El avance de la marina mercante y el estancamiento de la navegación


Relieve que muestra a un carpintero de ribera romano en pleno trabajo. Museo Nacional De Emilia, Rávena.

Una de las consecuencias del dominio del Mare Nostrum fue el espectacular desarrollo de la marina mercante y del consecuente comercio naval. La época de la Pax Romana permitió la evolución de los barcos de carga según las necesidades reales del comercio, que fueron muchas y en constante incremento. Los barcos mercantes romanos eran generalmente veleros puros, de 350 a 450 toneladas, y estaban excepcinalmente bien construidos. Los mejores eran los denominados "cargueros del trigo". En la época de máxima expansión del Imperio, las necesidades de abastecimiento romanas llegaban a las 200.000 toneladas de trigo anuales, de las que Egipto proporcionaba aproximadamente un tercio; el resto del grano procedía de Sicilia y de la zona que hoy ocupa Túnez.
Las vías comerciales estaban definidas con exactitud; los marinos mercantes llegaron a crear unos completos almanaques náuticos con información exhaustiva de los regímenes de vientos y corrientes.
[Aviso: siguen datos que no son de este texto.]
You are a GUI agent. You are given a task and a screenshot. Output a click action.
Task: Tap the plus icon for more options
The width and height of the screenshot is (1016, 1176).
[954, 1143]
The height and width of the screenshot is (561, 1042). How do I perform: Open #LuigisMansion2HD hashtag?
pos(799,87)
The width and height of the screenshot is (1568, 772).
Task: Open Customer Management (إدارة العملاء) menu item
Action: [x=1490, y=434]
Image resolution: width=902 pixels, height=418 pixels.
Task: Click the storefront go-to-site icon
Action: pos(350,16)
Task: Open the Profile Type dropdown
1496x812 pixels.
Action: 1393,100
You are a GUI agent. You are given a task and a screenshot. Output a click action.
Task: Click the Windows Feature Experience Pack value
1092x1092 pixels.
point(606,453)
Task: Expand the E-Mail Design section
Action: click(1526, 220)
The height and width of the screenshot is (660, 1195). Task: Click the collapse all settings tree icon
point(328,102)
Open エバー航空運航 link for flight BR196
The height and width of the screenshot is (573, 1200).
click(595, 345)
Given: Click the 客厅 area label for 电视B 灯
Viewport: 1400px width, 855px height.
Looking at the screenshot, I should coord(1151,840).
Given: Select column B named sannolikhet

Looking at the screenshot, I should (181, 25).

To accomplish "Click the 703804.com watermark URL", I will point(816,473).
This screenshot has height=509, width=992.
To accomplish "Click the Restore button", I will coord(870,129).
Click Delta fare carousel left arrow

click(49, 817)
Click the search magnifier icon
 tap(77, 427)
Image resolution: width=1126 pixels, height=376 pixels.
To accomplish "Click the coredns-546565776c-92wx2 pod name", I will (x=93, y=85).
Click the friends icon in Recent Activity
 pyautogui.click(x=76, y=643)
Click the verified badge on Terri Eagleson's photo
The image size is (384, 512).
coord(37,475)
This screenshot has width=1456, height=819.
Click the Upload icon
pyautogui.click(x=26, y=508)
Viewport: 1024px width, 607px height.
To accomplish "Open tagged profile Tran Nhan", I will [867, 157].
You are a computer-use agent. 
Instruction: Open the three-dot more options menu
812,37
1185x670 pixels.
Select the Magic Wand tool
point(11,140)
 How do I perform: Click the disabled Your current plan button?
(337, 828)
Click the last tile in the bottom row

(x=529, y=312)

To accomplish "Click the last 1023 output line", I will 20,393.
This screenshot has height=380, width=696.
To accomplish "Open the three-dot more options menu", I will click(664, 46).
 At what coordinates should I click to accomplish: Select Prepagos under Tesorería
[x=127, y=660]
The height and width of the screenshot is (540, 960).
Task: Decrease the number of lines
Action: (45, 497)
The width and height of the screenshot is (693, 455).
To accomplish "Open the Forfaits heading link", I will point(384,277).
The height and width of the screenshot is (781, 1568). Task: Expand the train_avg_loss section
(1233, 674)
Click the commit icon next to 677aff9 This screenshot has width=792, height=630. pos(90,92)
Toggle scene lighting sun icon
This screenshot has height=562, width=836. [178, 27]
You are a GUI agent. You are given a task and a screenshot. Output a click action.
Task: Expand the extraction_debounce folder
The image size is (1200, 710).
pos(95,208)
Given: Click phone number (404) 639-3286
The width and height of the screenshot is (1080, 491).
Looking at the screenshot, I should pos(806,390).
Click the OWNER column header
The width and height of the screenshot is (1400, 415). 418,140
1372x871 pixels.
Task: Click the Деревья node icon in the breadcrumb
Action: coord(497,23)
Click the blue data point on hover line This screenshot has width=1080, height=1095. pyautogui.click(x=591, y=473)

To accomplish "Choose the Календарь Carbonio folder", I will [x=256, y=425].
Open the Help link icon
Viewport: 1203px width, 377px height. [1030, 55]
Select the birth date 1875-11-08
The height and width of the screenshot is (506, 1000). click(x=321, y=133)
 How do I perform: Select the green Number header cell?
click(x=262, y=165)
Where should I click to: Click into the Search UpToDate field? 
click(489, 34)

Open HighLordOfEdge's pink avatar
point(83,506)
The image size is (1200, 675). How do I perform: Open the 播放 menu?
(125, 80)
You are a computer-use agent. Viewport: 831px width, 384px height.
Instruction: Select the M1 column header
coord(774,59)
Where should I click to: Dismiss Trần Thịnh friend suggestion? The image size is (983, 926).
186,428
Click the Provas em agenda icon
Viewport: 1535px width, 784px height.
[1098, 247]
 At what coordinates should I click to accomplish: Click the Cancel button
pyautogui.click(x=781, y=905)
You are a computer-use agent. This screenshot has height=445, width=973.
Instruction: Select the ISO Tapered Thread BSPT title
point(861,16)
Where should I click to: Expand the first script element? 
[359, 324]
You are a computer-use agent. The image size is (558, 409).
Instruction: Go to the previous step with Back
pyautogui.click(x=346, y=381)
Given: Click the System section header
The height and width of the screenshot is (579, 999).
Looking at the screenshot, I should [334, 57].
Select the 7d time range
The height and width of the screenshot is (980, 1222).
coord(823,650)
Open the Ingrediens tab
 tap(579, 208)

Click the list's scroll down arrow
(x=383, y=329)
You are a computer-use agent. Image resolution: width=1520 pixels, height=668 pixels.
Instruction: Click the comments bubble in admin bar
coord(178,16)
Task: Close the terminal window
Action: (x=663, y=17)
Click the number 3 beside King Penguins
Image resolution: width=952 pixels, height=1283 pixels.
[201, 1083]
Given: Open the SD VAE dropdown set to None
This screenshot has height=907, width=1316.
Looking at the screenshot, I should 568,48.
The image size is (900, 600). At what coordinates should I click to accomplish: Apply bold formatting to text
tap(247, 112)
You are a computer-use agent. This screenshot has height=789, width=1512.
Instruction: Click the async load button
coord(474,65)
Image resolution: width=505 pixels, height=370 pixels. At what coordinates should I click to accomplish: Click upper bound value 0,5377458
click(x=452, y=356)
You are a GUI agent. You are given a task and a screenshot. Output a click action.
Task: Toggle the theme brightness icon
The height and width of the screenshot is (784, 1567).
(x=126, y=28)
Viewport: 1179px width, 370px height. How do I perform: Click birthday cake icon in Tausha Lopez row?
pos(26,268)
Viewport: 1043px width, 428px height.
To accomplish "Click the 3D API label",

Por ejemplo, la travesía desde Egipto, que era la más difícil desde el punto de vista meteorológico, estaba meticulosamente trazada en almanaques que tenían en cuenta la sincronización de los vientos dominantes y la época de las cosechas de grano. En verano, los vientos dominantes eran del noroeste, por lo que, desde los puertos de la península itálica hasta Alejandría, los barcos navegaban con vientos de popa y tardaban apenas 15 días. El problema lo encontraban a la vuelta, ya que tenían que bogar contra el viento, y estos barcos de velas cuadras navegaban muy mal de bolina. Tenían que dar una larga bordada hasta la costa sur de Anatolia para aprovechar el viento térmico costeando y arrumbando a Rodas; luego debían pasar al norte de Creta para alcanzar Malta o Siracusa de una sola bordada, cosa que no siempre conseguían. La peor fase del viaje era la última, ya que alcanzar el puerto de Ostia podía llevarles un mes. Si el cargamento se retrasaba más de lo previsto, el hambre causaba estragos entre las clases económicamente débiles. La ruta del trigo fue la más importante para Roma, pero había otras, como las del ámbar y del estaño hacia el Atlántico, y la denominada de los monzones hacia el Índico, que Egipto intentó explotar varias veces, antes de ser anexionado a Roma, sin lograrlo.
El periodo de la Pax Romana (31 a.C. al 200 d.C.) fue de gran estabilidad en lo que respecta al mar.La decisión de no efectuar expediciones ni al norte ni al sur, como habían hecho los egipcios, fenicios y griegos, fue sorprendente y uno de los principales motivos de que la ciencia de la navegación permaneciera estancada, según la hipótesis de Aritóteles. Sin embargo, las teorías geocéntricas de Hyparco proporcionaron datos válidos para la navegación de la época, como la descripción de los epiciclos, los círculos que describían el sol y la luna, y los ecuantes, círculos excéntricos a la tierra asignados como trayectorias de los planetas.